In one case, we dropped, truncated, and pruned a number of tables from the backup, then created a new backup file. A much smaller backup file. One that loaded in one hour instead of many hours.

Things to accept

Sunday, February 17th, 2008

I was reading Reader’s Digest, and noticed a quote attributed to Brendan Fraser:

Everybody has bad hair decades.

I’ve accepted that 2000-2009 is mine.

Other ideas I’ve had to work at accepting in the past include

  • Not everybody is as passionate about work stuff as I am
    • some are more
    • some are less
    • some are passionate about different aspects of work
  • This is ok
  • Sometimes I should slow down because I’m not giving people enough time to learn what I’m doing
  • Sometimes I should not slow down because going fast is a good example to set
  • Sometimes I know which one applies for a given situation
  • No email reply is so urgent that I should send it without review and at least 5 minutes reflection on how the recipients might interpret it.

Requirements Testing

Wednesday, February 6th, 2008

Well, that takes care of one counter-example. What other exceptions can you think of?

What he said

Tuesday, February 5th, 2008

Jonathan Kohl is right. Often.

I suspect when he’s not right, he’s wrong. Which is a good thing.

2 process thoughts

Saturday, February 2nd, 2008

First thought:

One of the software development teams I work with has been using xp-style iteration planning and velocity measuring, with cards and points and walls and such.

I was standing in front of the wall, talking with one of the coaches, when the following dawned on me:

I can tell a product owner that by investing x points into making legacy code more maintainable, the team could subtract 1 point from the estimate on each of the cards for stories in that code area.

So if there are, or will be, more than x cards of that type, then it might be worth it to invest the time to improve the code.

Second thought:

Corey Ladas posted:

There are no a priori best practices

There are only the practices you are using now.

And practices that are better than the ones you are using now.

I’m always impressed by the simple revelations.

Books I read in High School English

Wednesday, January 30th, 2008
  • Zen and the Art of Motorcycle Maintenance
  • I Heard the Owl Call My Name
  • Never Cry Wolf

I read these books because they were required for one of my high school English classes. I suspect each has many lessons for testers, or at least stuff I can put forth as what I think would be a worthwhile lesson for a tester.

I’m not sure what I would do with A Tale of Two Cities, though.

Taking stock

Tuesday, December 25th, 2007

I no longer have the corner office. Neither does my boss, so it’s ok.

We moved earlier this month into the reconfigured cube farm on the other side of the floor. I do have a window seat, and can see the bay without craning my neck. The little things are important.

The new guy started earlier this month. Now that I’ve got time to bring him up to speed, I can bring him up to speed. I’m glad the next two weeks have the potential to be quiet, so the world might not change too much while I’m explaining it.

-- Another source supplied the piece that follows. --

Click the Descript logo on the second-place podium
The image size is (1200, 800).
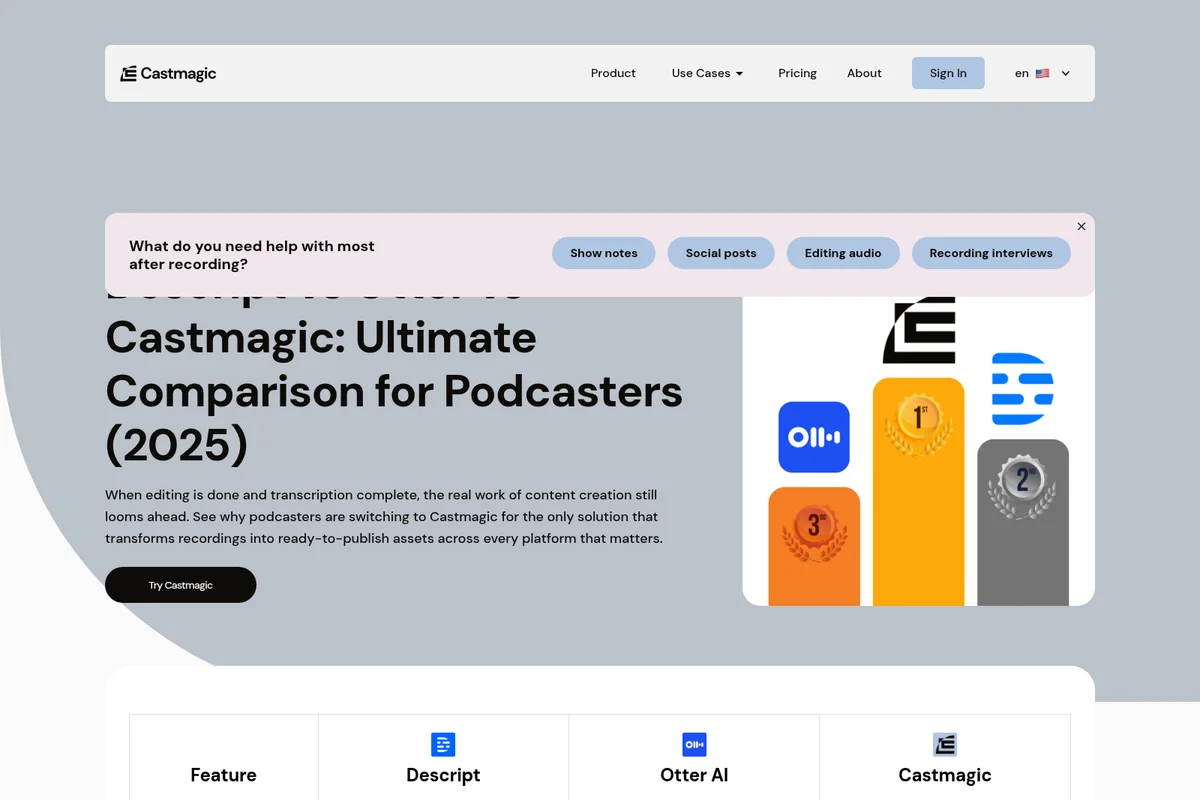click(1022, 389)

Testing is a good idea. I believe in it. QA is a good idea. I believe in it, too. Testing and QA are so much easier to do, and provide so much more value, when the following things are managed well: people, process, and projects.

“Managed well” does not necessarily mean managed centrally. Nor does it exclude that possibility.

I now have a USB rocket launcher, and I know how to use it. This may relate to my comments about stuff being managed well.

The third option

Thursday, July 26th, 2007

Jerry Weinberg’s rule of three came into play today.

I went to the kitchen at work to get a cup of coffee, but all the coffee pots were empty. So I set up the machine to brew more coffee, but I mistakenly pushed the “brew a half pot” button instead of the “brew a full pot” button. And I didn’t notice that fact until the coffee stopped flowing out of the machine and the pot was only half full.

Option 1: ignore it. Just pour a cup of coffee from the half-full pot, and remember next time to push the full pot button.

Option 2: start over. Pour the half-pot of coffee into the sink, toss the grounds, and start from scratch, which would result in a full pot of coffee sitting at the machine.